---------- AVAILABLE DATA
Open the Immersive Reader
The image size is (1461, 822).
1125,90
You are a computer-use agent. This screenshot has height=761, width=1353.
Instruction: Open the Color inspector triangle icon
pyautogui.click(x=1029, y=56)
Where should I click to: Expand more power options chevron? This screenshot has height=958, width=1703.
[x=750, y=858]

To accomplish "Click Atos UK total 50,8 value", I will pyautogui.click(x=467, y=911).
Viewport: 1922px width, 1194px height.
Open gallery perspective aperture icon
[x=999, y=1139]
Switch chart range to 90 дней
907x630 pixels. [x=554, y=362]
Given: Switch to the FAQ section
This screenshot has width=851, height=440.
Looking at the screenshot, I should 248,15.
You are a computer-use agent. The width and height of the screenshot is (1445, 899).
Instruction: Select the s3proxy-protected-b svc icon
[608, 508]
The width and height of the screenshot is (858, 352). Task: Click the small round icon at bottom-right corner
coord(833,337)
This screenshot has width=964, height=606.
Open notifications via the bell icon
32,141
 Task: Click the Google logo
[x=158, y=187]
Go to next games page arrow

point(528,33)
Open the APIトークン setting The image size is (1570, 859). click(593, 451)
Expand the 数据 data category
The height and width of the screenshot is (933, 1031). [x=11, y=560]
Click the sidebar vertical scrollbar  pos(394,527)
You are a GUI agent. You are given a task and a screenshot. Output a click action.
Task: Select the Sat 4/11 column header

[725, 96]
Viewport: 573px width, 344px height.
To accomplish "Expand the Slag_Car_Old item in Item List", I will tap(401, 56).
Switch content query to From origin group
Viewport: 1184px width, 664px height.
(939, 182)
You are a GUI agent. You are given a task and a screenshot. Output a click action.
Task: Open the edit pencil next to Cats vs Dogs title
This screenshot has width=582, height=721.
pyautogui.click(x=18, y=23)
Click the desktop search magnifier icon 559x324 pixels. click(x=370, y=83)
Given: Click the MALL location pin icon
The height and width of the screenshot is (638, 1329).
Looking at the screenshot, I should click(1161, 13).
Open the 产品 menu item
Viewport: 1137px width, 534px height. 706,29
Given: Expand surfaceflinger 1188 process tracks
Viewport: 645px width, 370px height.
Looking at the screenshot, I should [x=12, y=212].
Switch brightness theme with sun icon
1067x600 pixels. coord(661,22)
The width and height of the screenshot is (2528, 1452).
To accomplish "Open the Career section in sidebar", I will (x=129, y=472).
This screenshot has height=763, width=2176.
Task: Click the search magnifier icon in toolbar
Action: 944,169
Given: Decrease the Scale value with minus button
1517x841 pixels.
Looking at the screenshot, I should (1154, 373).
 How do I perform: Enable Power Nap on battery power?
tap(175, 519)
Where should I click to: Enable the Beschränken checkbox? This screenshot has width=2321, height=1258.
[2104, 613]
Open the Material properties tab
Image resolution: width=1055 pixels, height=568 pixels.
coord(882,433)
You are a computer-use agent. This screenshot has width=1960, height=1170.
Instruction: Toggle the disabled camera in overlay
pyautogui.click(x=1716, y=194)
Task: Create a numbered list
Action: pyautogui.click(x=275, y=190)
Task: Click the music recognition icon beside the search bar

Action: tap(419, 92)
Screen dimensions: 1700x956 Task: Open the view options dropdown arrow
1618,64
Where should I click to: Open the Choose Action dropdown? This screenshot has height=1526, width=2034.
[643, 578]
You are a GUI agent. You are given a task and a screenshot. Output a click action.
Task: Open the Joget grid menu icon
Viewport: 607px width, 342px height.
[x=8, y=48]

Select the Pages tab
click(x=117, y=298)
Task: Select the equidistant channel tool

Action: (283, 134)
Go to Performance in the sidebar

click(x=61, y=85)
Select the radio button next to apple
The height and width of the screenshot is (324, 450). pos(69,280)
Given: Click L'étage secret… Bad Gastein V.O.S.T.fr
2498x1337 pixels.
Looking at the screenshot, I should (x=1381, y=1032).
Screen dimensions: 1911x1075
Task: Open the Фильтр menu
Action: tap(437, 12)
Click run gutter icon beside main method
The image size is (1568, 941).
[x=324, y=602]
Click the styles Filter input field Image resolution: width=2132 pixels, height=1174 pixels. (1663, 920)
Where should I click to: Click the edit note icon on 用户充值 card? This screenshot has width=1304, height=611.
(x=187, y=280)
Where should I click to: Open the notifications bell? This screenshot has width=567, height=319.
--------------------
List the lines of the entries that include "value".

To accomplish "Click Atos UK total 50,8 value", I will pyautogui.click(x=467, y=911).
Given: Decrease the Scale value with minus button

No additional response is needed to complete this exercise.